Słowa te wymówił młody człowiek, siedzący naprzeciw kominka i oświetlony padającym wprost na niego światłem sączącym się z piecyka gazowego. Była to twarz bardzo blada i bezkrwista, o kanciastych liniach i oczach głęboko zapadłych, żarzących się jak dwie pochodnie.
— Żarniewicz będzie nas znów nawracał na spirytyzm i ciała astralne! — Szczodrowski uśmiechnął się złośliwie.
Ale panna Jadwiga nie podzieliła jego ironii.
— Dlaczego by nie mógł mieć racji? — odrzekła. — Jeśli nawet to tylko złudzenie, cóż to szkodzi, gdy przynosi ukojenie?
Niedźwiedź machnął ręką.
— I ciebie już przekabacił?
— Nie, ale ciocia po każdym seansie przestaje na kilka dni być otępiała i przygnębiona.
— Czy wywoływali ducha Henryka?
— Jeszcze nie, ale obiecują, a to wystarcza, by w tę nieszczęsną duszę wlać bodaj na chwilę jakąś iskierkę życia.
— Czy raczej uwieść ją tą fatamorganą.
— A gdyby nawet? Lepsze to od tej śmiertelnej apatii, przerywanej atakami rozpaczy.
— Nie sądzę, żeby to było lepsze. Kłamstwo jest gorsze od każdej prawdy, nawet gorzkiej! — odpowiedział jej zdecydowanie Szczodrowski.
— A ja myślę, że kłamstwo może być cnotą, jeśli przynosi pociechę takim nędzarzom jak my.
— Dlatego też Żarniewicz kwitnie między nami jak najwspanialszy z naszych stepowych burzanów! Każdy, prócz ciebie i mnie, a może prócz mnie jednego tylko, szuka za jego pomocą rozwiązania zagadek, których rozwiązać nie można.
— Kto wie? — odpowiedziała mu cicho panna Jadwiga.
— Widzę, że i ty uległaś wpływowi tego szarlatana — odpowiedział dziewczynie.

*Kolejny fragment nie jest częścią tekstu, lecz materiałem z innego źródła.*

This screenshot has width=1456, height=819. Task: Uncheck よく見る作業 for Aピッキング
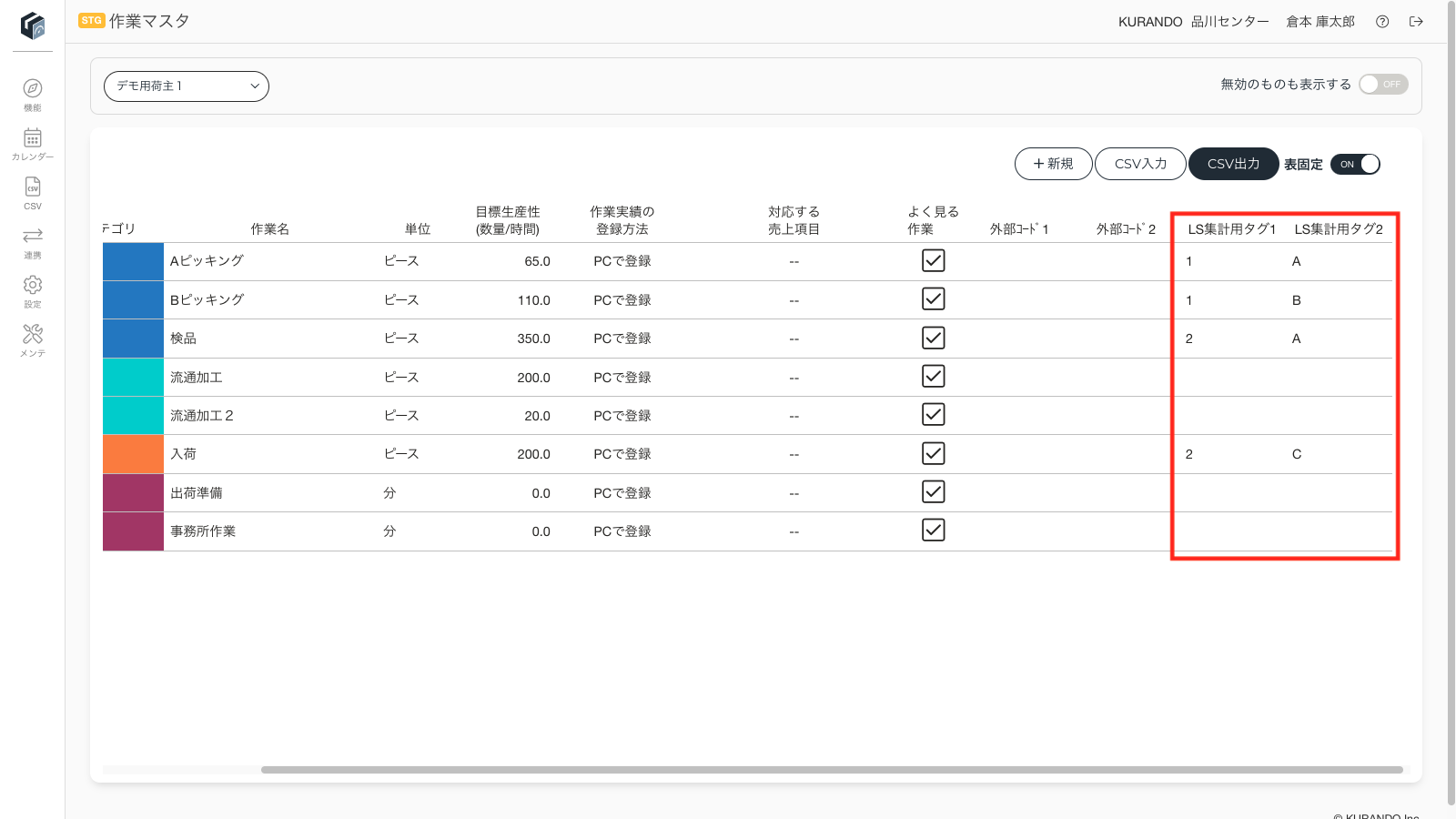(933, 260)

Ale panna Jadwiga już go nie słuchała. Jej uwagę pochłaniało to, co mówił Żarniewicz. Szczodrowski zwrócił uwagę na głos mężczyzny, niski i przytłumiony, a dźwięczny jak spiż, do którego domieszano dużo srebra. Głos płynął w ciemnej przestrzeni łagodnie i przekonująco, pieszcząc słuch, wkradając się do mózgu, niby kropla za kroplą sączona oliwa. „Ten oszust uwodzi ich samym dźwiękiem i barwą intonacji” — pomyślał rozjuszony Niedźwiedź. „Gra już na ich duszach jak na klawiszach fortepianu”.
Żarniewicz zaś mówił:
— Więc w owych rzekomych gusłach, w jakie sto lat temu czy mniej wierzyło pospólstwo, przyzywając duchy umarłych, mieści się wielka prawda i głęboka mądrość. Lud przechował odwieczną wiedzę, którą dawno odrzucił świat ludzi wykształconych. Ten sam lud, który w skarbnicy swych tajemnic chowa skrzętnie znajomość i właściwości leczniczych roślin, sposoby leczenia ludzi i zwierząt, ale też środki szkodzenia im czy to bezpośrednio, czy pośrednio. Lud umie dobrze czytać w księdze przyrody, do której dzisiejsi mędrcy zatracili klucz. To lud zapamiętał także niejedną kartę z tajemniczej księgi zaklęć i błogosławieństw, z księgi otwierającej przed wtajemniczonymi pieczęcie grobu i nieśmiertelnego życia duchów. Jest to wiedza prastara, przeciwstawiająca się zwycięskiemu rozwojowi chrześcijaństwa, szczególnie w pierwszych wiekach jego istnienia. To gnoza starożytnych filozofów i kabalistów, przechowywana w zapomnianych dziś rękopisach czy papierach. Ciągle istnieje możliwość sięgnięcia po całą tę wiedzę! Dziś niewielu tylko ją zna, a już niedługo oświeci ona swym blaskiem ludzkość całą.
Zgromadzenie, wsłuchane z początku z uwagą i skupieniem w słowa mówcy, poczęło niecierpliwić się jego zbyt długim wywodem. Po kątach ozwały się pomruki, ktoś syknął, obok Szczodrowskiego prowadzono szeptem jakąś rozmowę.
— Doszedł już do mądrości Indii i zaraz rozpływać się będzie nad cudami joginów — rzucił ktoś siedzący w ich pobliżu.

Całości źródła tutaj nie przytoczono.